We are going to train our model on SPX index for past 15 years of data. We'll use return series instead of prices as they are stationary. In terms of feature engineering we'll also use last ten days volatility and volume data as they'll help us to make prediction more accurate.

import numpy as np
import pandas as pd
import matplotlib.pyplot as plt
from sklearn.preprocessing import StandardScaler
from sklearn.model_selection import train_test_split
from tensorflow.keras import layers, models
import yfinance as yf

# === Data Preparation ===
# Simulate example data (replace this with actual SPX data)
#np.random.seed(42)
#n_days = 1000
#price = np.cumprod(1 + np.random.normal(0, 0.01, n_days)) * 1000
#volume = np.random.randint(1e6, 1e7, n_days)

# Step 1: Fetch SPX data
data_spx = yf.download("^GSPC", start="2010-01-01", end="2024-12-01")
price = data_spx['Adj Close']
volume = data_spx['Volume']

# Create a DataFrame
data = pd.DataFrame({
    'Price': price,
    'Volume': volume
})

# Compute returns (log returns)
data['Return'] = np.log(data['Price'] / data['Price'].shift(1))

# Compute rolling volatility (10-day window)
rolling_window = 10
data['Volatility'] = data['Return'].rolling(window=rolling_window).std()

# Log-transform volume
data['LogVolume'] = np.log(data['Volume'] + 1)

# Drop NaN values caused by rolling operations
data = data.dropna()

# Prepare features and labels
features = data[['Return', 'Volatility', 'LogVolume']].values
labels = data['Return'].shift(-10).dropna().values  # Predict 10-day-ahead return

# Align features with labels
features = features[:-10]

# Standardize features
scaler = StandardScaler()
features = scaler.fit_transform(features)

# Reshape features for TCN (samples, timesteps, features)
sequence_length = 30  # Lookback window
X, y = [], []
for i in range(len(features) - sequence_length):
    X.append(features[i:i + sequence_length])
    y.append(labels[i + sequence_length - 1])
X, y = np.array(X), np.array(y)

# Split into train and test sets
X_train, X_test, y_train, y_test = train_test_split(X, y, test_size=0.2, random_state=42)

# === TCN Model Definition ===
# Define the TCN architecture
model = models.Sequential([
    layers.Input(shape=(sequence_length, X.shape[2])),
    layers.Conv1D(filters=64, kernel_size=3, dilation_rate=1, activation='relu'),
    layers.Conv1D(filters=64, kernel_size=3, dilation_rate=2, activation='relu'),
    layers.GlobalAveragePooling1D(),
    layers.Dense(1)  # Single output for next return prediction
])

# Compile the model
model.compile(optimizer='adam', loss='mse')

# === Model Training ===
# Train the model
epochs = 1000
batch_size = 32
history = model.fit(X_train, y_train, validation_data=(X_test, y_test), epochs=epochs, batch_size=batch_size)

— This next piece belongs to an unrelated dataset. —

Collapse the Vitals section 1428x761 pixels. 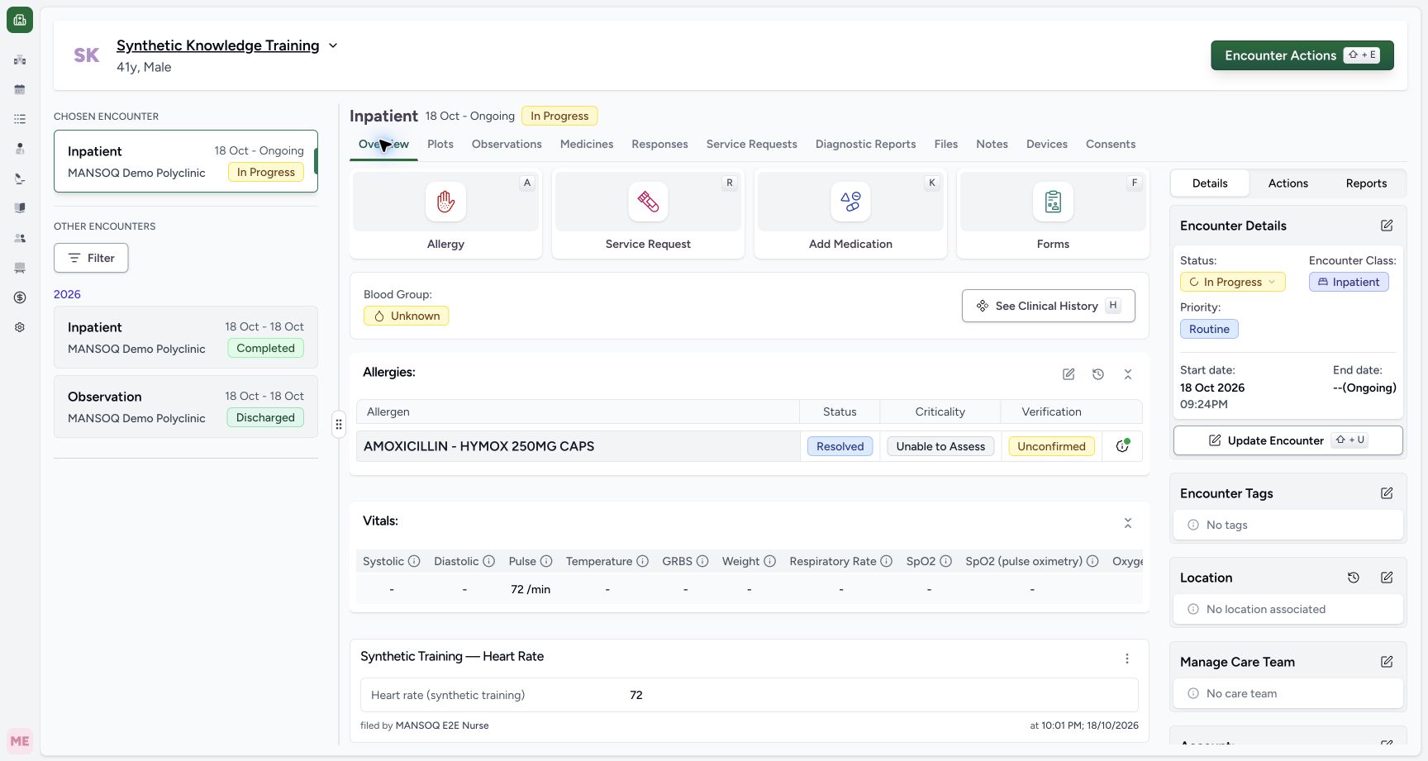click(x=1128, y=523)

# === Model Evaluation ===
# Predict on the test set
y_pred = model.predict(X_test)

# Plot actual vs predicted returns
plt.figure(figsize=(10, 6))
plt.plot(y_test[-50:], label='Actual Returns', alpha=0.7)
plt.plot(y_pred[-50:], label='Predicted Returns', alpha=0.7)
plt.title('Comparison of Actual vs Predicted Returns')
plt.legend()
plt.show()

# === Save Model and Results ===
# Save the model
model.save("tcn_model.h5")

# Print summary
model.summary()

Conclusion:

Temporal Convolutional Networks (TCNs) excel in forecasting tasks due to their ability to model long-range dependencies in time-series data effectively. Unlike traditional recurrent architectures (e.g., LSTMs or GRUs), TCNs rely on convolutional operations with dilations, which allow them to capture temporal patterns over extended time horizons without the vanishing gradient issues often encountered in recurrent models.